▸ **Exercise details**
Rewrite the items from their first line through the line containing "[x=85, y=926]" as a Markdown table with the columns Row and Line, numbering each row and leaving out any blank lines.

-- Provided entries start --

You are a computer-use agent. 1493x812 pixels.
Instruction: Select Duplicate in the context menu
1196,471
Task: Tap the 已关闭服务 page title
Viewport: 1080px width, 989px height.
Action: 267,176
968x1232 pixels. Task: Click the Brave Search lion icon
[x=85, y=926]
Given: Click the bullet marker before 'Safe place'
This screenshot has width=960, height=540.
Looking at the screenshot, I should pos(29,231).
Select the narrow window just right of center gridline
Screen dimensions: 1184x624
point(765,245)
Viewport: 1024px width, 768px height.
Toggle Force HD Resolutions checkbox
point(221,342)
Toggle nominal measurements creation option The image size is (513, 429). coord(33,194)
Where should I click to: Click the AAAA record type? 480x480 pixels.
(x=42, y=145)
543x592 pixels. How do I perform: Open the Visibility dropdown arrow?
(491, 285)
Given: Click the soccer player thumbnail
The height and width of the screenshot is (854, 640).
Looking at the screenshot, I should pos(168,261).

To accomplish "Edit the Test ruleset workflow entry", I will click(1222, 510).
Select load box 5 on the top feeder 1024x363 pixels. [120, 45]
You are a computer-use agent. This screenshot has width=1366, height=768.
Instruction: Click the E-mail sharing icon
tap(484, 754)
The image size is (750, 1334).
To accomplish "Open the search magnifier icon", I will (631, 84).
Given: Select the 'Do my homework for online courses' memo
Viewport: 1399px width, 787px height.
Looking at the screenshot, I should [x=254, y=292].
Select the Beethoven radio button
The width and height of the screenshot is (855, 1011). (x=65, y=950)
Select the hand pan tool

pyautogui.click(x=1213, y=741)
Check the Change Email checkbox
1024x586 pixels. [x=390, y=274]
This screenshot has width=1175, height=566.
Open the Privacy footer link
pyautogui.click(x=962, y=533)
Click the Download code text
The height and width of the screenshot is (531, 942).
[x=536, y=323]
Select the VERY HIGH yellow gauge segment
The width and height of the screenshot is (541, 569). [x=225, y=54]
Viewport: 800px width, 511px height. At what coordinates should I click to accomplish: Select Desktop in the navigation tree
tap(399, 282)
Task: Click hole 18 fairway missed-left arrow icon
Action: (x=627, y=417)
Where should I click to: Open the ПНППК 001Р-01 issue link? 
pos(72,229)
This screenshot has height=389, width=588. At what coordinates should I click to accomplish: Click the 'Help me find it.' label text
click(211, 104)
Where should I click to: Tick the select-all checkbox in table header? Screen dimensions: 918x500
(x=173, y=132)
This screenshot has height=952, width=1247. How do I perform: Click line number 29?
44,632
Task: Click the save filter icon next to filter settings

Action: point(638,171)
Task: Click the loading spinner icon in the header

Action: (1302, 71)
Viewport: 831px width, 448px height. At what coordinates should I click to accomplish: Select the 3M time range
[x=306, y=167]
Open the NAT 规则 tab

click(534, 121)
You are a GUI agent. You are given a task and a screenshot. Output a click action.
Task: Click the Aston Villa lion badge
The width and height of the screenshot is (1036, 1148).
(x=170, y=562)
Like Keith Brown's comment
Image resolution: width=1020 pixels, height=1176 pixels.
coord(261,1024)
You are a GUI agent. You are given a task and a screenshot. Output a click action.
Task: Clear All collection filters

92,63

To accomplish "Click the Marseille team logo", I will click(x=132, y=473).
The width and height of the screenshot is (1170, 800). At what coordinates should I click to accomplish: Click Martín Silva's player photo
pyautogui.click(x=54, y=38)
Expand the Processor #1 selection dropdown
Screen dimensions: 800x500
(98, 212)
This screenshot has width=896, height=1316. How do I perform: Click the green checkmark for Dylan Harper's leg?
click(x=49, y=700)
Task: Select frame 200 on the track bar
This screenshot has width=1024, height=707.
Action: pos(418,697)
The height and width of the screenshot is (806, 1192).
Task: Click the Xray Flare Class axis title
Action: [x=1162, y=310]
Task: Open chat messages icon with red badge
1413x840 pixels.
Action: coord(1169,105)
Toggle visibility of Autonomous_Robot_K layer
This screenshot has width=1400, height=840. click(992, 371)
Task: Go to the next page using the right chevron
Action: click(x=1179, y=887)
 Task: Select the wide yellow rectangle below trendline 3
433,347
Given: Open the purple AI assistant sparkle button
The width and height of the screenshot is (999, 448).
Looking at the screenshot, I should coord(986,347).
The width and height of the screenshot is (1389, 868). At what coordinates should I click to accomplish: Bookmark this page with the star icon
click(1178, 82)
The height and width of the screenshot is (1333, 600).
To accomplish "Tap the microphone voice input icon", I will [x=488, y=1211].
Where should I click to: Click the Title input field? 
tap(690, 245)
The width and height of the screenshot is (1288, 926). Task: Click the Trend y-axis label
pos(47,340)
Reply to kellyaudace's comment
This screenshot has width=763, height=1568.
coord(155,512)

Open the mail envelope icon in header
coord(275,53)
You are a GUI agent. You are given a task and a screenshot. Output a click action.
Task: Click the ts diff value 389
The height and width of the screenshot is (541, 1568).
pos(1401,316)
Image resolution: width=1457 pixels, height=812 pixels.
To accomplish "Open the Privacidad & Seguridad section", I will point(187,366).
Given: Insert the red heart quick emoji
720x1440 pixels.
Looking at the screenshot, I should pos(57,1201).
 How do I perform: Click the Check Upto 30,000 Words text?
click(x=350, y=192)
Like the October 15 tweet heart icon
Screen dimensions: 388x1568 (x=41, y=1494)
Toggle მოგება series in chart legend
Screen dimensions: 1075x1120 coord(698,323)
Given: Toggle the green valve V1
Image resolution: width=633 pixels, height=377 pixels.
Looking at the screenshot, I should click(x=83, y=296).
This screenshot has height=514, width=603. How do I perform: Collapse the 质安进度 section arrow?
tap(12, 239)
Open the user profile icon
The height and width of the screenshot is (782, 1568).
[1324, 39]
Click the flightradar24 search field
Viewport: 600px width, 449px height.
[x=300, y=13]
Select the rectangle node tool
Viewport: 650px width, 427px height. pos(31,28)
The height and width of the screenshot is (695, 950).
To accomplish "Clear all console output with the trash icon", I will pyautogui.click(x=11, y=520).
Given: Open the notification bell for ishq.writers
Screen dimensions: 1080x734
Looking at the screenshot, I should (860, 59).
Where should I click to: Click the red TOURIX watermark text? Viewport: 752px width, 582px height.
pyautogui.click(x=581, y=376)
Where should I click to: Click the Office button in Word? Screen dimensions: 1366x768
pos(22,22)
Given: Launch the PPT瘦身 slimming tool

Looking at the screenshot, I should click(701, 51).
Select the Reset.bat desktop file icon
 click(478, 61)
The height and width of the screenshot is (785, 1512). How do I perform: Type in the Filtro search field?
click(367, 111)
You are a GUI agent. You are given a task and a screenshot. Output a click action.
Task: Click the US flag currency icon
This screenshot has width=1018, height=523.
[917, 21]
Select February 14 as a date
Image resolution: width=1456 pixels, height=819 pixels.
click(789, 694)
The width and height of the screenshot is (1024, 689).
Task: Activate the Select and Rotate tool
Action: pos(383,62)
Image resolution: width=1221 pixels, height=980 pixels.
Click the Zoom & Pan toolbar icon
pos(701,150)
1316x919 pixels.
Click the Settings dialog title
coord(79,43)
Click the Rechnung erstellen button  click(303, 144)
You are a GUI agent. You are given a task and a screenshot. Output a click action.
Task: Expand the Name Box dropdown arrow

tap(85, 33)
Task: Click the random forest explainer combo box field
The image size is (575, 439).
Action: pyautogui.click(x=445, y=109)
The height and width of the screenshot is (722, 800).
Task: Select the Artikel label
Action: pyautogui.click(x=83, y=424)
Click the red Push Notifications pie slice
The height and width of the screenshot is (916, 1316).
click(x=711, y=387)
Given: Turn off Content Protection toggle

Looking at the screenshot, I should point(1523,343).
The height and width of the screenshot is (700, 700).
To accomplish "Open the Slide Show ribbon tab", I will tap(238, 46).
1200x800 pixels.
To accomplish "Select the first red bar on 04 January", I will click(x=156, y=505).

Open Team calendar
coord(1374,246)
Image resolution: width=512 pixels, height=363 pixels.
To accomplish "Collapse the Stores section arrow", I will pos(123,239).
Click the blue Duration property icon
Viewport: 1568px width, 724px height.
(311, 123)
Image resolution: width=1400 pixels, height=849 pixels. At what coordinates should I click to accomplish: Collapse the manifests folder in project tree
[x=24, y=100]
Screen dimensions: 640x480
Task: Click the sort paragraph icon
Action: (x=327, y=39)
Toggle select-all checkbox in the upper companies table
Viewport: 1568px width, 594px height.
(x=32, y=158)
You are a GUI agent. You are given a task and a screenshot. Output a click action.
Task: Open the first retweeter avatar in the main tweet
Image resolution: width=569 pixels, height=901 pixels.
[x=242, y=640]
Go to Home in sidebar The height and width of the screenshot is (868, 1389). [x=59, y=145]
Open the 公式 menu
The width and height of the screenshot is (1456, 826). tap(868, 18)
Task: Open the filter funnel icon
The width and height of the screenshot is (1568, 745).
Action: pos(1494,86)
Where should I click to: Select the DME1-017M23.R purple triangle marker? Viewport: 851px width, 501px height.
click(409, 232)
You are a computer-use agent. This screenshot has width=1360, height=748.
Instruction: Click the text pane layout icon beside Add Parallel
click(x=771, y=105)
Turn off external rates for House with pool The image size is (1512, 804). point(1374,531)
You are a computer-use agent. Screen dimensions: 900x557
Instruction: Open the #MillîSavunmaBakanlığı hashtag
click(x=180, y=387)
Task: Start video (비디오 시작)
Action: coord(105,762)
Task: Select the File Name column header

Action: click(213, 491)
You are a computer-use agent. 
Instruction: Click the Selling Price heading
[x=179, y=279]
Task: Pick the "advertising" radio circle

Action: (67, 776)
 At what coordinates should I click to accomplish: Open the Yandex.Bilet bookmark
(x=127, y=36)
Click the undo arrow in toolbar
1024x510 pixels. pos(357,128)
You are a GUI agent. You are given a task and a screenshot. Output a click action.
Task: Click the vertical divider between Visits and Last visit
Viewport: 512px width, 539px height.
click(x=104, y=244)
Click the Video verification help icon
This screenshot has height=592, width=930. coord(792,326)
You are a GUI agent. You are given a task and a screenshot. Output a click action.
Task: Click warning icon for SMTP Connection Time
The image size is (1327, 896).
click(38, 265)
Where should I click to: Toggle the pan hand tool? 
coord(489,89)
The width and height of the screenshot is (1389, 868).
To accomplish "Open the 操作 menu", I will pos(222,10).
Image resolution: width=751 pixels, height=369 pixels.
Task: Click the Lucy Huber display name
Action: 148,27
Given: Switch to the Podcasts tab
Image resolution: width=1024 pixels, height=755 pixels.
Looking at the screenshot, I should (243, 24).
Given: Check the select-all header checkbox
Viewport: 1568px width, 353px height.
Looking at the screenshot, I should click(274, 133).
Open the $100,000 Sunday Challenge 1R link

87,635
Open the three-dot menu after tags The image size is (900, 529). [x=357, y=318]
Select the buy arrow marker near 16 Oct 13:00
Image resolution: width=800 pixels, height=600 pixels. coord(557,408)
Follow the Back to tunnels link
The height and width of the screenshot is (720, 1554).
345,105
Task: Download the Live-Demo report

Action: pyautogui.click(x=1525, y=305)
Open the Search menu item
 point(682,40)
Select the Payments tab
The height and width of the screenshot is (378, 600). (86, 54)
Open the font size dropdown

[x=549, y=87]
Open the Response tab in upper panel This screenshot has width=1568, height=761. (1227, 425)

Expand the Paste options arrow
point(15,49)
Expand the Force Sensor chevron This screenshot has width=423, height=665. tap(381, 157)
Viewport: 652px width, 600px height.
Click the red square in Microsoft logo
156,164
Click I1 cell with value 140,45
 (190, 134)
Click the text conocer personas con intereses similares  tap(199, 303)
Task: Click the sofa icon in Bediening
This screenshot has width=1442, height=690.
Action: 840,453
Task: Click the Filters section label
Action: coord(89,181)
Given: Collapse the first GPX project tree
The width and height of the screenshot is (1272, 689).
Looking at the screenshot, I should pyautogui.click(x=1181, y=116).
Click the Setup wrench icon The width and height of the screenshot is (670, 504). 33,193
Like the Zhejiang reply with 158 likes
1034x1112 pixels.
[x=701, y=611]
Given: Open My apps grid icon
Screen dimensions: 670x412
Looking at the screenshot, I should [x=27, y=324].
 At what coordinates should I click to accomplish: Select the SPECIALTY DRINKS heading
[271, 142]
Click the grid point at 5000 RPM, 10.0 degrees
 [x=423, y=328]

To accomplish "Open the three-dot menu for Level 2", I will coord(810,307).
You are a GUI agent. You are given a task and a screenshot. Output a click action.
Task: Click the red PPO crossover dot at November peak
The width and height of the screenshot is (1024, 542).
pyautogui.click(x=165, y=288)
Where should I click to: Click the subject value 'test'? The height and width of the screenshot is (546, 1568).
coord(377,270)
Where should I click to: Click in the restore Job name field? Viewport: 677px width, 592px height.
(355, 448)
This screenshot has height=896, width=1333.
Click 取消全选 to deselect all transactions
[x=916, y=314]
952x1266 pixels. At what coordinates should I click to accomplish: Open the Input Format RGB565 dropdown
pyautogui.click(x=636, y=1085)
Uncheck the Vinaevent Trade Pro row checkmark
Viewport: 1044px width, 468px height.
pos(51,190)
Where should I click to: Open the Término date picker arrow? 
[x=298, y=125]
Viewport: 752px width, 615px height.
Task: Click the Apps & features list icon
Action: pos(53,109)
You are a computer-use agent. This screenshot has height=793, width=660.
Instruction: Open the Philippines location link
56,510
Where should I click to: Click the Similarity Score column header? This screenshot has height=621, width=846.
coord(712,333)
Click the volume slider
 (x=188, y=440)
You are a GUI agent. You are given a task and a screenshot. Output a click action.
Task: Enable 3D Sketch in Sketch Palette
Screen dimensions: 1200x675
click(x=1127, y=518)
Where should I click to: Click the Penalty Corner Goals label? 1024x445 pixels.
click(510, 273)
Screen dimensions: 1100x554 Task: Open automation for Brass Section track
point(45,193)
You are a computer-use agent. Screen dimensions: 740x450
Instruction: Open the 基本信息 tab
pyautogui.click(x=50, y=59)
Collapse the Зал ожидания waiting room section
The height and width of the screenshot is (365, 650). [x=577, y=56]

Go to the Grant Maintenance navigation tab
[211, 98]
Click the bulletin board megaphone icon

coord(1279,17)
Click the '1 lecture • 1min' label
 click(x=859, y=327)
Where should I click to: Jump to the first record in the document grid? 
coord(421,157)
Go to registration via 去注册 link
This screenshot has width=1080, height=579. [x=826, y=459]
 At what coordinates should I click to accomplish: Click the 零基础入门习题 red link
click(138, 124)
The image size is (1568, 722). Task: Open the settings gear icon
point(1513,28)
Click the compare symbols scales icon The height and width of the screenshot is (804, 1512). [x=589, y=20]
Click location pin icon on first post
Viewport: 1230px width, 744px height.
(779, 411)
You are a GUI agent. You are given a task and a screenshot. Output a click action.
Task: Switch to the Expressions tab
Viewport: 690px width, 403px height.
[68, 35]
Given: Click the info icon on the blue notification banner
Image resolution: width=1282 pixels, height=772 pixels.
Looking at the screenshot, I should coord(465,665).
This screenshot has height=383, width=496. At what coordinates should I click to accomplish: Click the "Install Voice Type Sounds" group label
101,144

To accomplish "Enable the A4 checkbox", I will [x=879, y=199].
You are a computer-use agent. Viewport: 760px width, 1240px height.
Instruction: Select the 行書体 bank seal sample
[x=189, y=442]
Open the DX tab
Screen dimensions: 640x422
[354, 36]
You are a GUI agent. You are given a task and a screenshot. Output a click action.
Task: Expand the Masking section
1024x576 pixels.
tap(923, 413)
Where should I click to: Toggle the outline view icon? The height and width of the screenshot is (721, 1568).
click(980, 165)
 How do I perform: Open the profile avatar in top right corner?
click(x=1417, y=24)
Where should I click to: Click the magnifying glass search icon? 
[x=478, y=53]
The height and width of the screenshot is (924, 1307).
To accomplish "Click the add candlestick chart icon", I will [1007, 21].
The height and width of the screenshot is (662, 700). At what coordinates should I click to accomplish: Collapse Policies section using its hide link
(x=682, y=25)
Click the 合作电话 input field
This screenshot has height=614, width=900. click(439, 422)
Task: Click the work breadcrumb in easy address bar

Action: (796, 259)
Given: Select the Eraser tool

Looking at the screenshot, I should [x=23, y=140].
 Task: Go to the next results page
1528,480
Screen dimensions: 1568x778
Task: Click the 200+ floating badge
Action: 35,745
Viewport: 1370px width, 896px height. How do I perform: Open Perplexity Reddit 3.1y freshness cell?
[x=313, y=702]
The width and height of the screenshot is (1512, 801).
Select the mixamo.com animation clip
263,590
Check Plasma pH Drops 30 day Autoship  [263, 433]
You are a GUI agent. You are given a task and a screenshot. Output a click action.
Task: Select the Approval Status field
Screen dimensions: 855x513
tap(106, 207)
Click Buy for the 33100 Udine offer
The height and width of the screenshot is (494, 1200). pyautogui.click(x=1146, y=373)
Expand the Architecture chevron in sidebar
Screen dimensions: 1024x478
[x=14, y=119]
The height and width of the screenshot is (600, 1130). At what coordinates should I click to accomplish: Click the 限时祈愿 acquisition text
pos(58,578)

-- Provided entries end --

▸ **Correct output**
| Row | Line |
|---|---|
| 1 | You are a computer-use agent. 1493x812 pixels. |
| 2 | Instruction: Select Duplicate in the context menu |
| 3 | 1196,471 |
| 4 | Task: Tap the 已关闭服务 page title |
| 5 | Viewport: 1080px width, 989px height. |
| 6 | Action: 267,176 |
| 7 | 968x1232 pixels. Task: Click the Brave Search lion icon |
| 8 | [x=85, y=926] |